Using an asterisk (*) and question mark (?) as a literal character

You can express an asterisk (*) and question mark (?) as a literal character, ensuring that they aren't interpreted as a wildcard by enclosing each within two sets of curly brackets {{}}.

The following example shows how you can create a policy that gives a user access to edit an Event Streams topic that contains the literal characters * and ?. The topic must end with the pattern .?.log, implying any single character between the periods . followed by the log string.

{
    "type": "access",
    "subjects": [
        {
            "attributes": [
                {
                    "name": "iam_id",
                    "value": "IBMid-12345"
                }
            ]
        }
    ],
    "roles": [
        {
            "role_id": "crn:v1:bluemix:public:iam::::serviceRole:Writer"
        }
    ],
    "resources": [
        {
            "attributes": [
                {
                    "name": "accountId",
                    "value": "d727f71e99b14534b3267fab8cc9b09a"
                },
                {
                    "name": "serviceName",
                    "value": "messagehub"
                },
                {
                    "name": "resourceType",
                    "operator": "stringEquals"
                    "value": "topic",
                },
                {
                    "name": "resource",
                    "operator": "stringMatch",
                    "value": "dev-topic-{{*}}-{{?}}.?.log"
                }
            ]
        }
    ]
}

On the line "value": "dev-topic-{{*}}-{{?}}.?.log", the {{*}} indicates the character * and the {{?}} indicates the character ?. Therefore, a topic such as dev-topic-*-?.1.log matches this pattern.

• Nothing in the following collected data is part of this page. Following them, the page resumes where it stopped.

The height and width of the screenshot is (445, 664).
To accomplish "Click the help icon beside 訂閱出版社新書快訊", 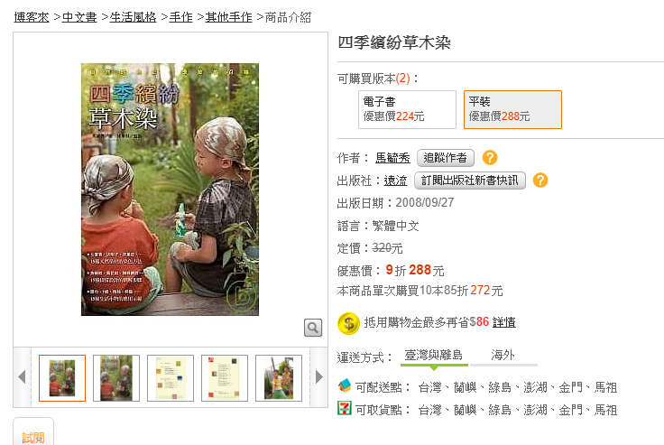I will pyautogui.click(x=540, y=181).
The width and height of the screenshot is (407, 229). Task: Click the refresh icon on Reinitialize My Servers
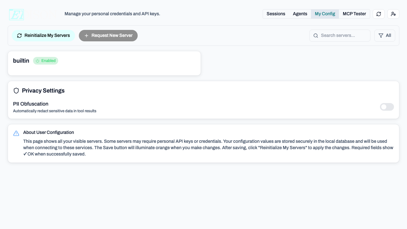[19, 36]
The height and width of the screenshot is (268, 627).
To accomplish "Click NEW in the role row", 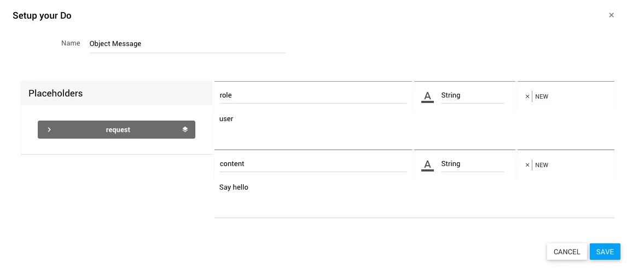I will pos(542,96).
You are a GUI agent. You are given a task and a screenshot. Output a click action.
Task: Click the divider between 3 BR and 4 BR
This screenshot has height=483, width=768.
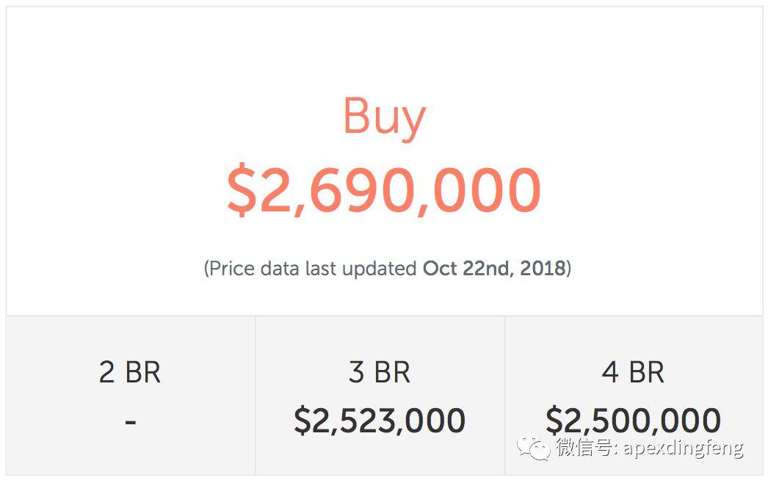click(x=505, y=395)
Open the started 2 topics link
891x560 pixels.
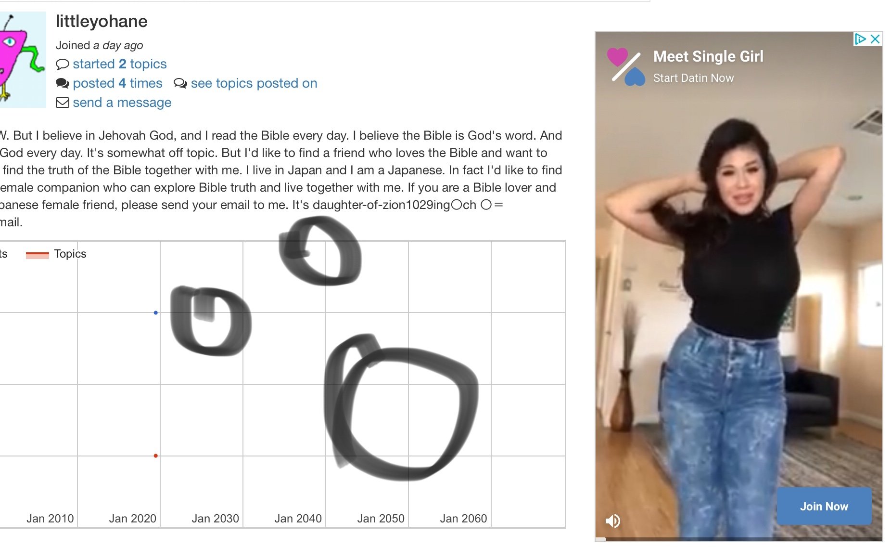[120, 64]
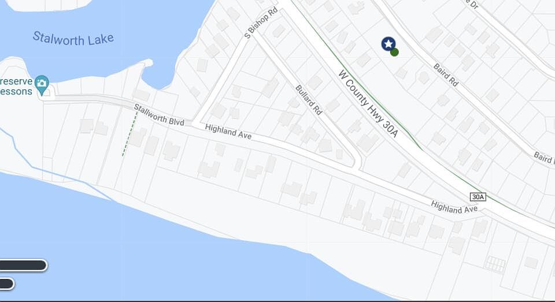Click the truncated Baird label at right edge
Screen dimensions: 555x302
click(544, 158)
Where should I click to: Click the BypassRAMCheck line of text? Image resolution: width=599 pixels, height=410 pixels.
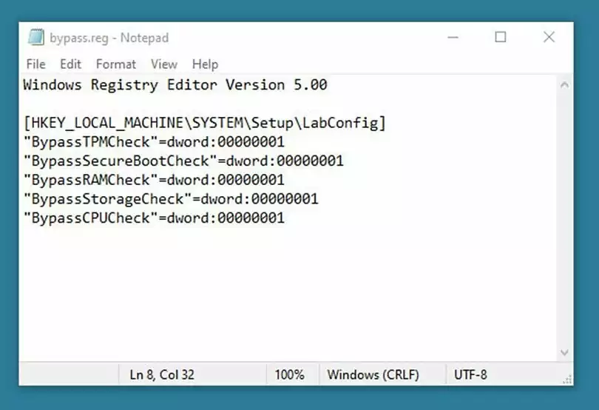pyautogui.click(x=154, y=180)
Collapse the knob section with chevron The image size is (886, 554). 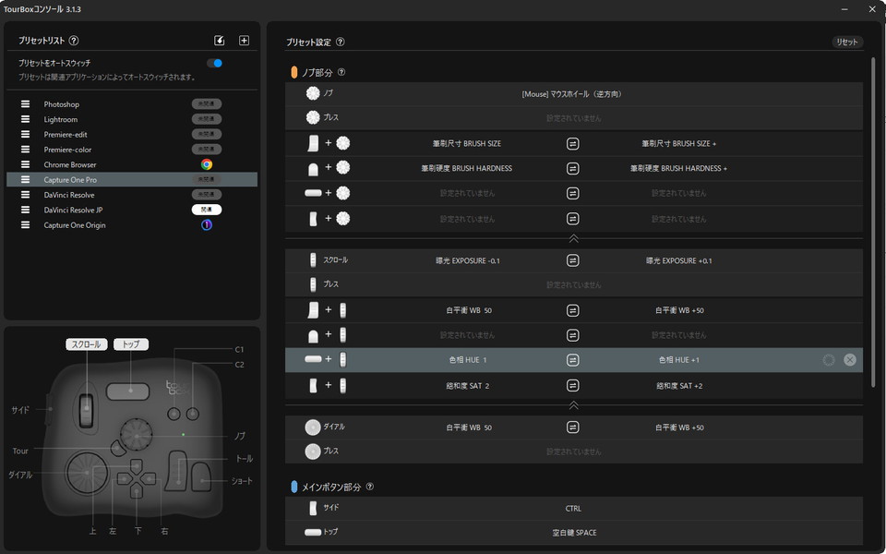(573, 238)
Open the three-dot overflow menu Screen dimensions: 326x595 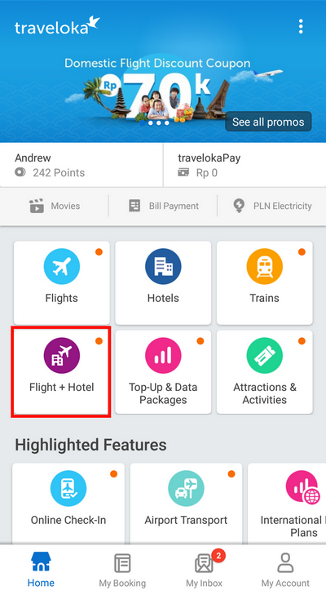[301, 27]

The following two examples represent the same evaluation where a case-sensitive string comparison of dev* is performed.

{
    "name": "resource",
    "operator": "stringMatch",
    "value": "dev{{*}}"
}

{
    "name": "resource",
    "operator": "stringEquals",
    "value": "dev*"
}

String comparisons

The following table lists the string comparison operators that you can use to build access policies with /v2/policies syntax. For more information about each version, see Comparing /v1/policies and /v2/policies syntax. For example use cases of the operators, see Resource attribute-based conditions.

The string comparison operators available for conditions in access policies.
Operator Description
stringEquals Case-sensitive string comparison. Boolean or number values are converted into a string before comparison.
stringMatch Case-sensitive string match is performed between the pattern and the target string by using either an asterisk (*), question mark (?), both, or none (same as literal value). An asterisk (*) represents any sequence of zero or more characters in the string, and a question mark (?) represents any single character. You can also express an asterisk * and question mark ? as a literal value by enclosing each within two sets of curly brackets {{}}.
stringExists Boolean where true indicates that the string must be present and can be empty. false indicates that the string must not be present.
stringEqualsAnyOf Case-sensitive exact string matching any of the strings in an array of strings. Limit of 10 values.
stringMatchAnyOf Case-sensitive string matching any of the strings in an array of strings. The string values can include either an asterisk (*), question mark (?), both, or none (same as literal value). An asterisk (*) represents any sequence of zero or more characters in the string, and a question mark (?) represents any single character. You can also express an asterisk * and question mark ? as a literal value by enclosing each within two sets of curly brackets {{}}. Limit of 10 values.